Ausgabe vom 19.09.2005

Wien (OTS) - Die Freude der ÖVP-Anhänger über den Denkzettel, den die deutsche Bevölkerung der rot-grünen Regierung gestern erteilt hat, ist verständlich, aber unberechtigt. Der deutsche Bundeskanzler Gerhard Schröder ist nicht primär an seiner Politik gescheitert. Die Belastungspolitik der deutschen Linken und der schwarz-blau/orangen Regierung in Österreich ähneln einander aufs Haar. Hier wie dort kam die Regierung weder um eine Pensionsreform noch um verschärfte Bedingungen für den Bezug von Arbeitslosengeld herum.

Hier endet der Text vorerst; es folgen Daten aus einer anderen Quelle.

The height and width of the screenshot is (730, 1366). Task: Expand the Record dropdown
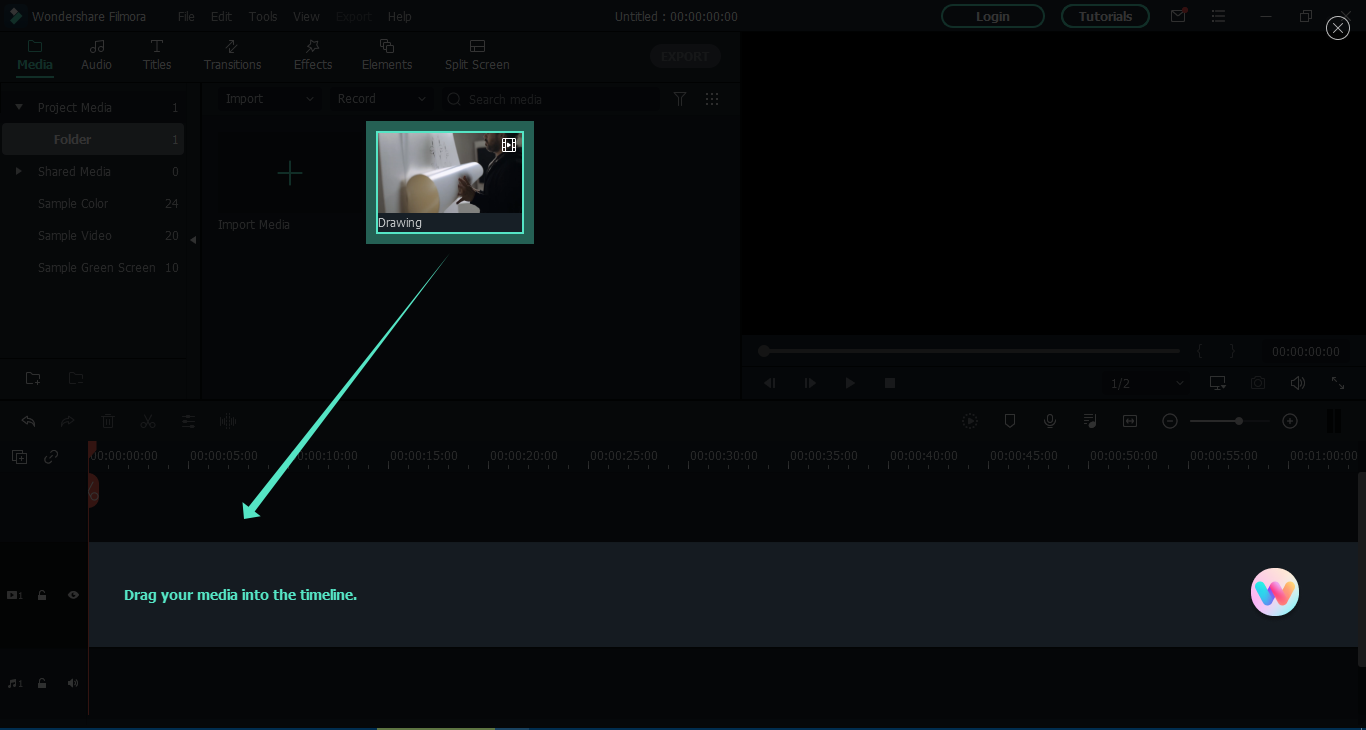(x=381, y=99)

Gescheitert ist Gerhard Schröder in erster Linie daran, dass es ihm nicht gelungen ist, der Bevölkerung Zuversicht und Optimismus zu vermitteln. Das Licht am Ende des Tunnels war nicht erkennbar. Gefragt sind in dieser Zeit des wirtschaftlichen Umbruchs, sinkender Einkommen und hoher Arbeitslosigkeit Sicherheit und Stabilität. Nur so lässt sich die in Umfragen deutlich gewordene Vorliebe vieler Menschen für die in Deutschland völlig unübliche große Koalition erklären.
Innerkoalitionäre Streitereien, Führungsschwäche und Zick-Zack-Kurs werden vom Wähler bestraft. Das gilt für Deutschland ebenso wie für Österreich. Allzu viel Rückenwind darf sich die ÖVP vom Wahlausgang in Deutschland also nicht erwarten, im Gegenteil: Die nächste deutsche Bundesregierung hat nur wenig Spielraum, die Belastungspolitik von rot-grün zu korrigieren, und das wird die hiesige Opposition wohl bald weidlich ausschlachten.